Former Celtic striker Ian Wright has condemned the “super-intense religious bigotry” that exists within the Old Firm derby.
The ex-Arsenal and England hitman played for the green half of Glasgow’s divide for a brief period in the 1999-00 season under John Barnes.
Writing in his new autobiography A Life In Football, Wright says he was “naive” prior to his move north of the border and that he wasn’t prepared for the hatred he would experience.
He writes: “This wasn’t football, listening to songs being sung from the start to the finish of the game saying ‘**** the Pope and the IRA’, or you’re in your car and people start banging on the roof shouting ‘No retreat! No surrender!’ At first, I didn’t even know what they were talking about.
“There was a vile atmosphere, fuelled by hatred, especially at the Auld Firm derby [sic]. Fans love to talk about it like it’s this unbelievable thing!
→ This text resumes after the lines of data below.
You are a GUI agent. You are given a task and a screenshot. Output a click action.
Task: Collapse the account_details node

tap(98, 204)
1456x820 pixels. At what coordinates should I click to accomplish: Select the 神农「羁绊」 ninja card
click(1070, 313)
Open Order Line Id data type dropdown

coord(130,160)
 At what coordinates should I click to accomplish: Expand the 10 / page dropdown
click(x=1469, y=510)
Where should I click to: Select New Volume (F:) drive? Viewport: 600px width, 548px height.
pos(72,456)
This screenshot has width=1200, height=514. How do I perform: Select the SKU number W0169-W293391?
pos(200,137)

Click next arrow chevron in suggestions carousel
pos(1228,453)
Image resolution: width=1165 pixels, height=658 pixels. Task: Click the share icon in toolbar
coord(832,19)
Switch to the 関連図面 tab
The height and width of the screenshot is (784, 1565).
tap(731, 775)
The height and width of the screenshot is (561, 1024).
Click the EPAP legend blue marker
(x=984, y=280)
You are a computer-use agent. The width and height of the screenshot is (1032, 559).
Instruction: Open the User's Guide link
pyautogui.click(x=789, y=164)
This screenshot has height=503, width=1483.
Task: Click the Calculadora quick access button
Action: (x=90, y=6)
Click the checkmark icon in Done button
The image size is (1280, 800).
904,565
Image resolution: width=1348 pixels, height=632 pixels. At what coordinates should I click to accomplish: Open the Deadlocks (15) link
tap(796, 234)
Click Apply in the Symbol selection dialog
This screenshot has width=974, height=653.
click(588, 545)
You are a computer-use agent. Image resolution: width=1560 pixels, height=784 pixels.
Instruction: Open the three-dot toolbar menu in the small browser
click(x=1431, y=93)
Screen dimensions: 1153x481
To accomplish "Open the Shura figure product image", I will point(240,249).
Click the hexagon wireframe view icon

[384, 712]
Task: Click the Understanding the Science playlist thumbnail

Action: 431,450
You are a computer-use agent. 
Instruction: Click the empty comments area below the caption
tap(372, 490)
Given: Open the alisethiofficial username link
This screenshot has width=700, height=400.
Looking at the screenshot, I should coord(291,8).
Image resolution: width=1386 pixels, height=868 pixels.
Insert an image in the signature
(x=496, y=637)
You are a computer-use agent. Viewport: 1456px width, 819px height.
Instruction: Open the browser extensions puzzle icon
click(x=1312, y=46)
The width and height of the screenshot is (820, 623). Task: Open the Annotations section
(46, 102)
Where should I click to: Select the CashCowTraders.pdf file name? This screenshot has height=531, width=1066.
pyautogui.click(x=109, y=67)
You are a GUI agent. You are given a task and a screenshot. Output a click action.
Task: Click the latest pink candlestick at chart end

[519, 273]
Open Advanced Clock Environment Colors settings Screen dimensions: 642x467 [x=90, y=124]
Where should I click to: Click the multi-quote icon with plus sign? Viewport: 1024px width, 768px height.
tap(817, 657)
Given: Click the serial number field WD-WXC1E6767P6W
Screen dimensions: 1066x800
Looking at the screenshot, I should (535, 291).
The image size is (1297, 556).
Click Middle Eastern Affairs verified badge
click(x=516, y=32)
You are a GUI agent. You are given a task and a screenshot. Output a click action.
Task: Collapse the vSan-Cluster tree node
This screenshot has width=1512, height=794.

It’s not an unbelievable thing: it’s a nasty, tense, unsporting environment of super-intense religious bigotry that’s nothing to do with sport.”
Wright goes on to repeat claims, originally made back in 2000, that he was spat at by Celtic fans in the wake of the 3-1 defeat by Inverness Caledonian Thistle in the Scottish Cup, the match that would cost Barnes his job as manager.
He also states his belief that the media in Scotland were biased in favour of one half of the Old Firm.
He adds: “The press up there seemed to be very pro-Rangers, too, so journalists had so much fun ridiculing me and my so-called lack of form up there.”
Wright played 10 games for Celtic, scoring three goals. His autobiography A Life In Football is on sale now.